• [Directions] Your answer must be an exact copy of the lines below, from the first through the one with "Task: Disable Administrator", with no pictures.

═════ Source material ═════

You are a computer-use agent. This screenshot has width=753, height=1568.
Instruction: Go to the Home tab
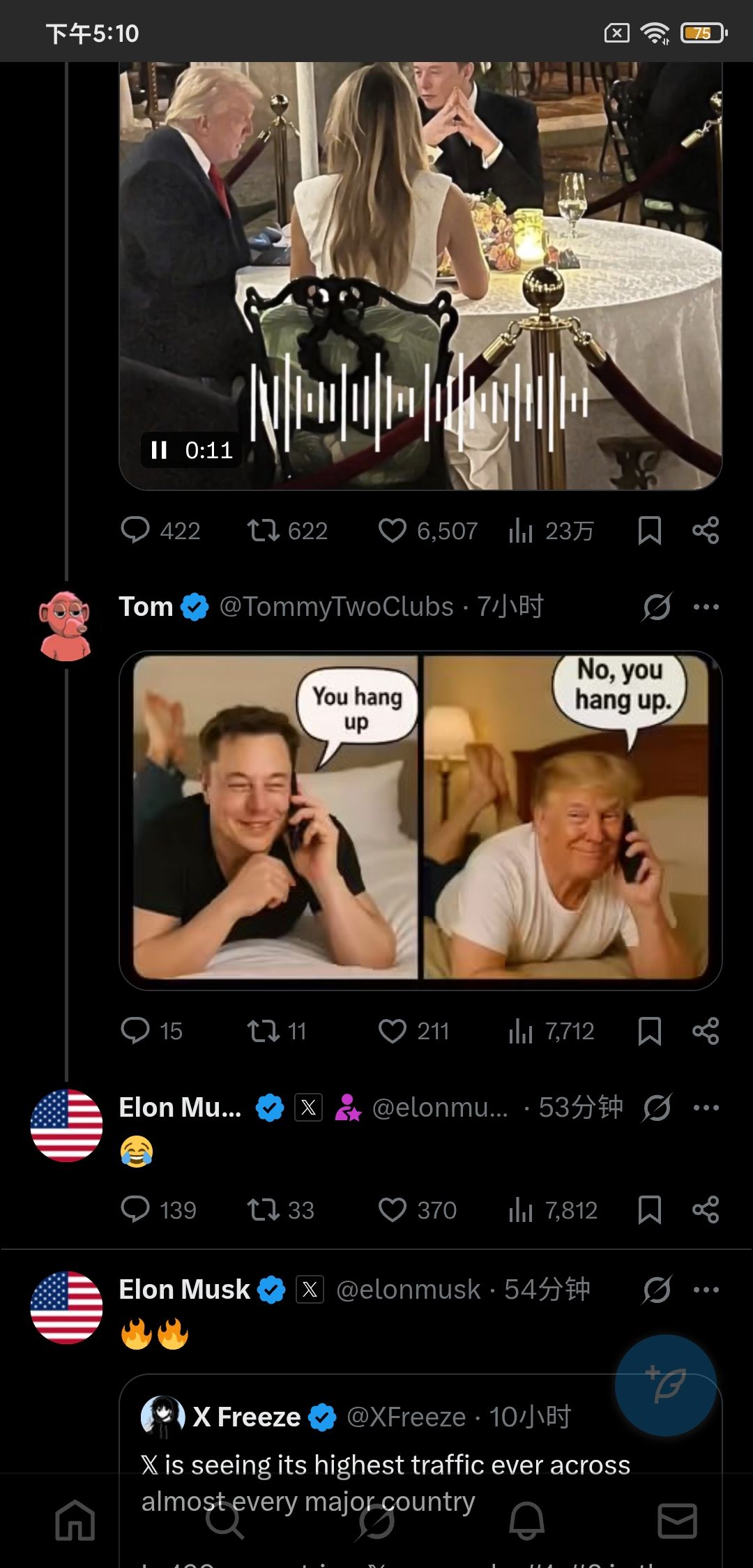(75, 1521)
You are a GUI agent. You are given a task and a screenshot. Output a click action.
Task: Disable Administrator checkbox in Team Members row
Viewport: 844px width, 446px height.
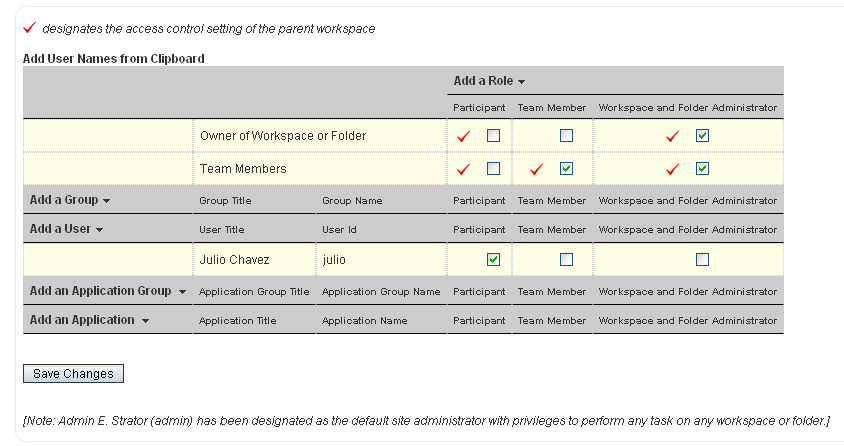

═════

• [Written answer]
You are a computer-use agent. This screenshot has width=753, height=1568.
Instruction: Go to the Home tab
(75, 1521)
You are a GUI agent. You are given a task and a screenshot. Output a click action.
Task: Disable Administrator checkbox in Team Members row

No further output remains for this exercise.